Boehner accused Democrats of using "drama or brinkmanship" to push their agenda.
"Our debt and our deficit act as a wet blanket over our economy," he said. "The sooner we deal honestly with our long-term debt and our budget deficit, the sooner the skies begin to clear, more certainty comes, so that American employers can do what they do best, put Americans to work.
Obama told congressional leaders Wednesday he will not allow a replay of last summer's debt-ceiling fight that nearly put the United States in default and resulted in a downgrade of the U.S. credit rating.

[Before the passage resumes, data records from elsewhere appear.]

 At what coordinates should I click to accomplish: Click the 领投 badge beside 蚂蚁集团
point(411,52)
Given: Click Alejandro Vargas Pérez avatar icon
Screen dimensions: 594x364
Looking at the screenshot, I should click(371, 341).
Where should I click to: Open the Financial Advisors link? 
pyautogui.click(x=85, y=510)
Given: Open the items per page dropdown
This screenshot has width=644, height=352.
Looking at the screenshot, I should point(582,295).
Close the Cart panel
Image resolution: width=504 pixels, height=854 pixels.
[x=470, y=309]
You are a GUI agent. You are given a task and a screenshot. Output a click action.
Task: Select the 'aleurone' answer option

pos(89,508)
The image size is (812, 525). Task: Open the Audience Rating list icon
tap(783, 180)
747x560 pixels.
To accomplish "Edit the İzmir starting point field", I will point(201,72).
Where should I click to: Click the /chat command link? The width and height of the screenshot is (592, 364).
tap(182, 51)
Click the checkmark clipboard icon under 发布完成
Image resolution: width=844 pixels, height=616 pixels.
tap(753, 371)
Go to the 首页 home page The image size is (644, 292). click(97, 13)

The president said he expected a "serious bipartisan approach" to tackling the budget and growing federal deficit this year, White House spokesman Jay Carney said.
Obama told congressional leaders he intended to ask Congress to raise the debt ceiling without offsetting the increase dollar for dollar.

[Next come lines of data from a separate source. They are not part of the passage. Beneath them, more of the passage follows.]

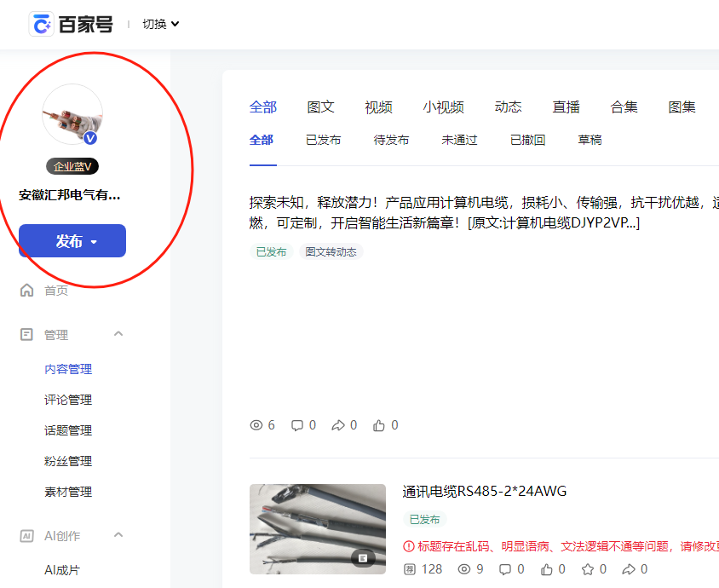Click the red warning icon beside title error
The width and height of the screenshot is (719, 588).
pyautogui.click(x=409, y=546)
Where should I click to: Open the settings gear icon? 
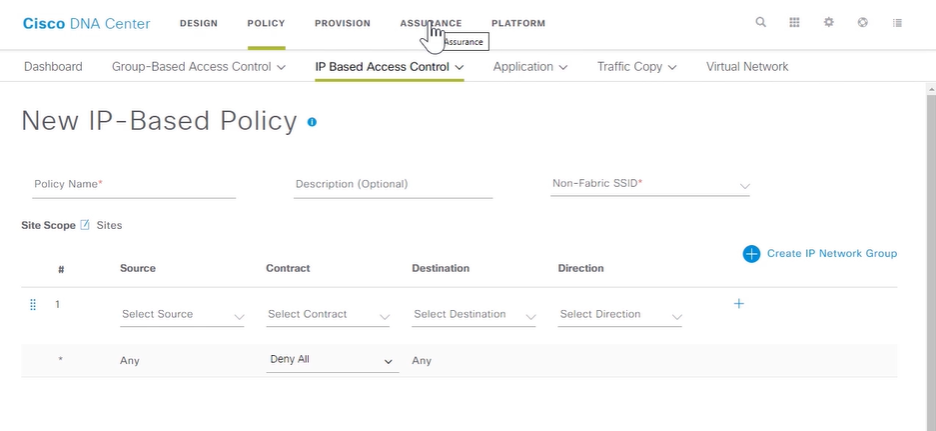(x=829, y=23)
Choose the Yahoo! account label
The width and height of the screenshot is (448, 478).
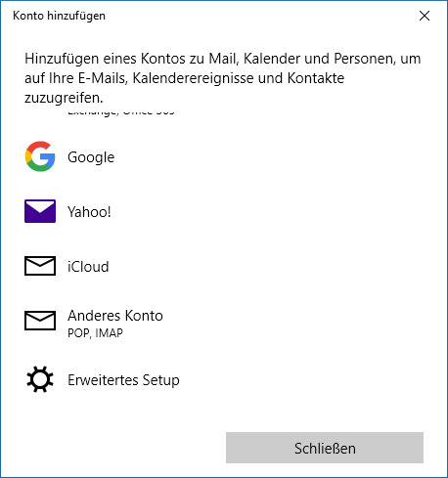[x=89, y=212]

"When the president told me yesterday that he wanted a clean increase in the debt limit, it almost took my breath away. We had this debate last year," Boehner said. "The White House wants to raise the debt limit without a single dime of spending cuts or reforms," he said.
The debt-ceiling battle had been widely expected to begin after the November elections, when the country will again need to raise the borrowing limit.
The U.S. debt is expected to hit its current limit of $16.4 trillion in January.
After last summer's dramatic standoff -- which ended with Obama signing the Budget Control Act Aug. 2, the date the U.S. Treasury Department estimated the U.S. borrowing authority would be exhausted -- the Standard & Poor's credit-rating agency downgraded the U.S. government's credit rating for the first time in the country's history.
Financial markets around the world then experienced their most volatile week since the 2008 financial crisis, with the Dow Jones industrial average plunging 635 points, or 5.6 percent, in one day.
"You have to ask the speaker of the House whether or not he intends or he believes that it is the right thing to do for the American people, the American economy, to play chicken with the full faith and credit of the United States government." Carney told reporters Wednesday.